For Shell the timing was perfect. That summer Dawson Creek — which sold 20 to 25 per cent of its water to the oil and gas sector — was in the middle of a drought.

Despite the loss of income, the city was forced to cut off water sales to the energy sector.

Having dodged the cut, Shell’s operations are well underway at Groundbirch, while Dawson Creek has relieved much of the pressure on its water supply.

So far so good, says Patty Richards, a communications officer with Shell who was assigned to that sector at the time.

“I hate to say things like win-win because it sounds like such a cliché but really it was because the first benefit for Dawson Creek, aside from the treatment plant, was that we took all these trucks off the road which really cut the noise, dust and traffic for local residents,” she said.

The new plant brought Dawson Creek’s discharge up to higher effluent standards and created a slight excess since Shell takes about 3,400 cubic yards of water daily from the 4,000 flow through capacity.

That surplus is used for city parks and sports fields and is sold to industry.

The water pumped to Groundbirch goes into a closed loop system which recycles most of the draw back into settling pond for reuse, further reducing fresh water consumption.

The outcome has been a public relations win for Shell and the industry but more than that, said Richards, it’s also been a source of pride for employees.

“For the employees it is proof that this is how we can operate,” she said, noting it also ties in with Shell’s program around what they call the “stress nexus” which is a strategy and recognition around the relationship between food, energy and water.

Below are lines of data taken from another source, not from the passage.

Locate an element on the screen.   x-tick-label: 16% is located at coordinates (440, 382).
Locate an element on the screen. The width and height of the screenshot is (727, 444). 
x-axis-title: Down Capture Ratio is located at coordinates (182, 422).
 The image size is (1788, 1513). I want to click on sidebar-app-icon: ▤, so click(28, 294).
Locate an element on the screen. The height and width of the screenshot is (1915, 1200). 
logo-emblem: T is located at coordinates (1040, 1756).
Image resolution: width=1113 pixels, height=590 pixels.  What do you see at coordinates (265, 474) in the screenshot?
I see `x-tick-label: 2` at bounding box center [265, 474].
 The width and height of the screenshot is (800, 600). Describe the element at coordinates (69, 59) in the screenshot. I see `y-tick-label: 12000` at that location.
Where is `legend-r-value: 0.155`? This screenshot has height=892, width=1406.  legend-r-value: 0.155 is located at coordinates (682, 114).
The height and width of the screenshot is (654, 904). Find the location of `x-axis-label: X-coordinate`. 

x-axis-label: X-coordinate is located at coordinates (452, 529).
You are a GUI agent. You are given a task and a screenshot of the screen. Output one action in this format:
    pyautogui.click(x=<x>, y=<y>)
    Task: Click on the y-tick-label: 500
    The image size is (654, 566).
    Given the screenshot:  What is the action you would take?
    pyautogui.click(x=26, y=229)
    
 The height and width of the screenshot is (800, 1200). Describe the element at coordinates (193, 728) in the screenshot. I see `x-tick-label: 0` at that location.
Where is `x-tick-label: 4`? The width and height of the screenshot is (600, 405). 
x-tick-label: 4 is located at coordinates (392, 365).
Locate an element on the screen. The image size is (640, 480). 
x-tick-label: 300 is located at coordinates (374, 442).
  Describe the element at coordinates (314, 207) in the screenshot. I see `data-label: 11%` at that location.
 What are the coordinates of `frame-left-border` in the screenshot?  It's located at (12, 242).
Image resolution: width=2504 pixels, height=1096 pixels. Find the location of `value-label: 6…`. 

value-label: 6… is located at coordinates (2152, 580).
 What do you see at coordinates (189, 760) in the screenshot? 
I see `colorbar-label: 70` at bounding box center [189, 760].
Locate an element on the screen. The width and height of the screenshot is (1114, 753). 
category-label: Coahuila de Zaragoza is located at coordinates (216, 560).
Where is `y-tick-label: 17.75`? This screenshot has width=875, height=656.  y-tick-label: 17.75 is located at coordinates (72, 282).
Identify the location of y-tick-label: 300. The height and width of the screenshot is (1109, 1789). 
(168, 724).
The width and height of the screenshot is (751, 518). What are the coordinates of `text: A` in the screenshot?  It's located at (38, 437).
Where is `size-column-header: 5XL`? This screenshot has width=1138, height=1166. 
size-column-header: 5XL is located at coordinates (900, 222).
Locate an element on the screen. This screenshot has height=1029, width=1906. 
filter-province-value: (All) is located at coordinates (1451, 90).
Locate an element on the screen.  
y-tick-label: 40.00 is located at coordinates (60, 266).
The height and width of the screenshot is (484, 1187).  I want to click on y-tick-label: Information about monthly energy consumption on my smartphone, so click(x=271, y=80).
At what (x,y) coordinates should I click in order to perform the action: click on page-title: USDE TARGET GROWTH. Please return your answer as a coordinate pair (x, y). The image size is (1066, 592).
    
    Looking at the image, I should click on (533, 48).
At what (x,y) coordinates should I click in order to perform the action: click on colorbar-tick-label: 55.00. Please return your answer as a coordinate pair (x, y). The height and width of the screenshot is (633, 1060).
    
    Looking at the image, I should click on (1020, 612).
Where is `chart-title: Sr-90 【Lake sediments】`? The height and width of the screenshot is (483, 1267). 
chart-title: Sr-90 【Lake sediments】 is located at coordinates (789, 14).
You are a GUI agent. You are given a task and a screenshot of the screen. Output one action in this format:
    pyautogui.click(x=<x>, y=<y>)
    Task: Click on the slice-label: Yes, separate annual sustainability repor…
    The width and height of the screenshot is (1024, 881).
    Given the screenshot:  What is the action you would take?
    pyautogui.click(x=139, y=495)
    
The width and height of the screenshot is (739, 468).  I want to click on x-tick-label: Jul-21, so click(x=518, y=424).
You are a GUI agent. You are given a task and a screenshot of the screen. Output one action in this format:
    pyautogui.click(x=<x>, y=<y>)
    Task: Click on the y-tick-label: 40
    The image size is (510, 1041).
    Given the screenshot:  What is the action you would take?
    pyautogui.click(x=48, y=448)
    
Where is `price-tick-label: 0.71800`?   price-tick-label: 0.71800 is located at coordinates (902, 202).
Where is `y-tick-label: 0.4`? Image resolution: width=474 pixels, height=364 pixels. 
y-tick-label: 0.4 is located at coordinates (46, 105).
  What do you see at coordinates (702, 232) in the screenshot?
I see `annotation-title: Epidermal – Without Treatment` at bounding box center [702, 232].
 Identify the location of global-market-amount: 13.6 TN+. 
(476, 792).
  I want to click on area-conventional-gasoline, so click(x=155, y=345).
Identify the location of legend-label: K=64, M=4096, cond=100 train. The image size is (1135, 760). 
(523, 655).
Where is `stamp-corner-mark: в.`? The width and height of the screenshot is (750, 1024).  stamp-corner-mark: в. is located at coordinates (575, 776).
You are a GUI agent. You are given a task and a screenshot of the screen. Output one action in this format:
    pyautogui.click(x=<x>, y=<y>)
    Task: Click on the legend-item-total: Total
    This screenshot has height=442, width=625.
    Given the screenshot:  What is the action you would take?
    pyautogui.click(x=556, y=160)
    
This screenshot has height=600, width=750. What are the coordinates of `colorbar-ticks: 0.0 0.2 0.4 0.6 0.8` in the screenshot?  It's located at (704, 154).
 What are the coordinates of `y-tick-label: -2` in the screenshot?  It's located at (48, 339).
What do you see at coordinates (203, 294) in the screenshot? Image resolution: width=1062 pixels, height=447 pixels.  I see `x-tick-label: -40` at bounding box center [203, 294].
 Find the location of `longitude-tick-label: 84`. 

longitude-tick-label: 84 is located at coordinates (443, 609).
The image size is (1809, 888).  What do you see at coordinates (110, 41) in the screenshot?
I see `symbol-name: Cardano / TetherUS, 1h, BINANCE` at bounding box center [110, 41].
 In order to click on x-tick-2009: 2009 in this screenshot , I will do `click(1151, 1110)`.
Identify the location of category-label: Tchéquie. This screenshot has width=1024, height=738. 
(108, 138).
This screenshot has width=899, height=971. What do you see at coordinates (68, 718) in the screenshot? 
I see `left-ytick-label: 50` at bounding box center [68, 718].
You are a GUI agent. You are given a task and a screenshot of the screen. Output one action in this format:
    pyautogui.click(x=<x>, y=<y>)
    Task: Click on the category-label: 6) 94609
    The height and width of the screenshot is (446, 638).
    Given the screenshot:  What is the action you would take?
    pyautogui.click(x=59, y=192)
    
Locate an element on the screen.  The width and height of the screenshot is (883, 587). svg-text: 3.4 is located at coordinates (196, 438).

Energy development generally needs water which also is needed for food and managing that nexus requires a wholesale rather than an isolated approach.

Shell’s position is that the work will need more of all three and that managing the relationship will be more critical for both government and industry in the future.

The stress nexus and the learning from the Dawson Creek project is something Shell hopes to use and leverage in future projects in the 138 countries it operates in, she added.

The company is now buying waste water from the sewage lagoons in the Alberta town of Edson where they also have a fracking project.

In January, it also signed an agreement with Fox Creek, where its Carmon Creek project is just getting started to purchase the towns treated waste water.

Additionally, Shell will pay for an engineering and design study to upgrade and expand the town’s raw water facilities while also exploring new groundwater wells a new pipeline construction.